AI tools may help automate certain tasks or provide suggestions, but they should never replace these fundamental skills. Developers must continue to develop their ability to think critically, ask relevant questions, and thoroughly test their code.
In conclusion, while coding skills will always be important for developers, the ability to prompt AI tools effectively will also become increasingly valuable. By diversifying our programming language knowledge, balancing foundational skills with tool evolution, embracing open-source innovation, and nurturing essential qualities like precision and critical thinking, we can prepare ourselves for the future of software development.
The software industry is expected to see continuous growth in job opportunities over the next decade. This is primarily due to the increasing global reliance on software solutions across various sectors. As businesses and individuals increasingly depend on technology for their operations and daily activities, the demand for skilled software professionals will continue to rise.
With this growing demand, new roles within the software industry are likely to emerge. These roles may include specialized positions such as:
As the industry evolves, there will be a divergence between companies prioritizing high-quality code versus those enforcing micromanagement or employee pressure. Organizations that understand the value of quality assurance will invest in robust testing processes, code reviews, and continuous integration practices.

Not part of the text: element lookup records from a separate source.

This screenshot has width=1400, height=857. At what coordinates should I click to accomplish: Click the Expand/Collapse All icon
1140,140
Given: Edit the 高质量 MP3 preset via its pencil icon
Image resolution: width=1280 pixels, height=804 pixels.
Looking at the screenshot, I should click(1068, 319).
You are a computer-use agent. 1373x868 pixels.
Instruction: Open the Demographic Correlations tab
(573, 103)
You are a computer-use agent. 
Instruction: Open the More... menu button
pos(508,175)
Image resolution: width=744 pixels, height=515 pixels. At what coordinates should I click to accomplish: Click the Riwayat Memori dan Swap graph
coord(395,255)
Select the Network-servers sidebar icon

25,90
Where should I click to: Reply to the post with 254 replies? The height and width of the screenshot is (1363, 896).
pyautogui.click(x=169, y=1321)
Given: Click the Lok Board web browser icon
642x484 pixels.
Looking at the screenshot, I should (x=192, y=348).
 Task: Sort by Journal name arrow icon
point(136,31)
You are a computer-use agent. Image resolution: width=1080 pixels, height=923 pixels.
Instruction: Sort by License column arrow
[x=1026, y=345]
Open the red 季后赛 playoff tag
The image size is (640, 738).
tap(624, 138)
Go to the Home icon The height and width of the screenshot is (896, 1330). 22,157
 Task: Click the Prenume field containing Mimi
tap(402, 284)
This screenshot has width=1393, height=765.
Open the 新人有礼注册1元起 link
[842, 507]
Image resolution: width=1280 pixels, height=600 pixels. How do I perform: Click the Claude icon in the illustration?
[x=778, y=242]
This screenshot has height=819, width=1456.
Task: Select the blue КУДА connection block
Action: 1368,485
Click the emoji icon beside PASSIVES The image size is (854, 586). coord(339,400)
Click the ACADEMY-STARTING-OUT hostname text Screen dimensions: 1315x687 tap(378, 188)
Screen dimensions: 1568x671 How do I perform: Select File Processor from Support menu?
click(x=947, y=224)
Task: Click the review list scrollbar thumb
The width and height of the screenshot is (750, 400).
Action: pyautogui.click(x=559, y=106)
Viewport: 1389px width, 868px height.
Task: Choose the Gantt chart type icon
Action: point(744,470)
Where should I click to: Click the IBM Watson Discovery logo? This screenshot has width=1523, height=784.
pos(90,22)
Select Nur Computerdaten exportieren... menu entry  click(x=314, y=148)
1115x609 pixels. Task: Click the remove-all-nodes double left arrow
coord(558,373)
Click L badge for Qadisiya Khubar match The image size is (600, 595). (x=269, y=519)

On the other hand, companies relying on micromanagement may struggle to maintain code quality as they prioritize speed over excellence. This could lead to technical debt and hinder long-term growth prospects.
In summary, the software industry outlook by 2034 indicates an ongoing creation of jobs driven by global reliance on software solutions. Additionally, there will be a focus on quality assurance among organizations that recognize its importance in delivering exceptional products.
Developers working on tools that facilitate video or music uploads must have a deep understanding of platforms like YouTube policies. Awareness of terms of service is critical to ensure that applications comply with content sharing online regulations and avoid legal pitfalls. Ignorance of these rules can lead to restrictions, takedowns, or even litigation, affecting the longevity and reputation of software products.
Software engineers building content-sharing applications face broader challenges beyond technical implementation. Respecting legal guidelines involves navigating copyright laws, user privacy, and intellectual property rights. These considerations influence design decisions, such as implementing content moderation systems or managing user-generated content responsibly.
Key factors for developers include:
Understanding these dimensions aligns with the themes explored in Still Coding or Just Prompting? Software Engineering 2034, emphasizing that future software development is not solely about coding but also about responsible engineering within complex legal and social frameworks.
Navigating the changing world of coding requires finding a balance between adapting to new technologies and sticking to the fundamental principles of software engineering. The discussion around Still Coding or Just Prompting? Software Engineering 2034 highlights the importance of cultivating future-proof skills for developers. Embracing AI tools and emerging methodologies should not come at the expense of precision, critical thinking, and rigorous testing disciplines.
Here are some key takeaways from the discussion:
Thriving in the future software engineering ecosystem depends on this blend of adaptability and enduring expertise. Developers who master both prompting techniques and traditional coding fundamentals will be best positioned to meet the challenges and opportunities ahead.